Parental advisory: what follows contains asterisks that some may find upsetting. It is clear that Steve Williams, Tiger Woods’s former caddy, and John Terry, the hopefully soon-to-be-former captain of England, are not particularly nice men. In fact they are assholes, to use one of Williams’s favourite words. So when Williams was asked what he would do with his joke caddying award at a blokey evening in Shanghai recently he said he wanted to shove it up Woods’s ‘bl**k asshole’. Now, had he just said ‘asshole’, nobody would have given it a moment’s thought beyond observing that, my oh my, Steve Williams is just the sort of guy you want to bring home to Mum. The use of ‘bl**k’ sent his remarks into the stratosphere.
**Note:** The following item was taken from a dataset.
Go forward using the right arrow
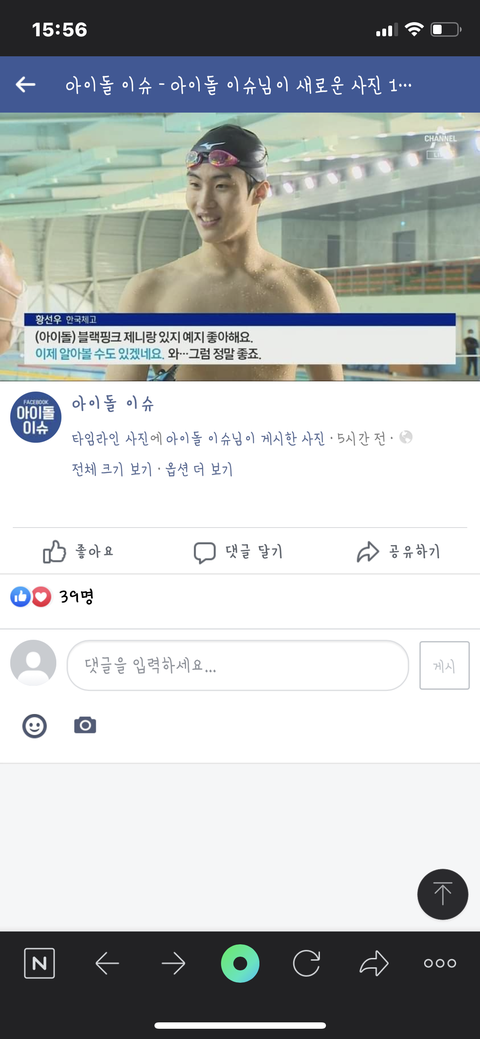[x=174, y=963]
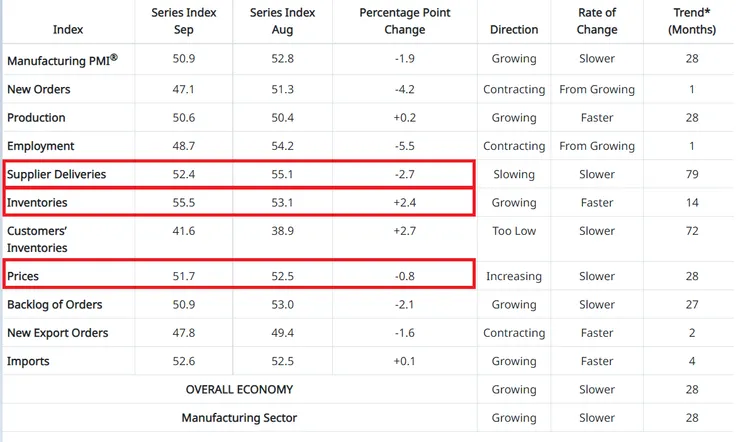Click the Rate of Change header
The image size is (740, 442).
(597, 21)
What Terry did or didn’t say to Anton Ferdinand, Rio’s rather less well-known brother, will in time become a matter for scholars to pore over. What we do know that he didn’t say, because he told us, is that Ferdinand was a ‘f***ing c***’. And of course had that been all, there would not have been a column centimetre devoted to it. But in fact what he didn’t call Ferdinand was more specifically a ‘f***ing bl**k c***’. And it’s here of course, as with Williams, that the story becomes stratospheric.
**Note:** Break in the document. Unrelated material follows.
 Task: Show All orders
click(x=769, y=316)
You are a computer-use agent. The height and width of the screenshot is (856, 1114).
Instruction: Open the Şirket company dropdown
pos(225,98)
I don’t believe Williams is racist — he worked for Woods throughout his career until he was sacked last year. In fact he’s very even-handed in his unpleasantness: he said of Phil Mickelson, ‘I hate the prick.’ And I’m sure that whatever you might think about Terry, he’s not racist either. He captains one of the most racially mixed outfits in the Premier League, a team stuffed with bl**k superstars. Should they have used the ‘b’ word? Of course not.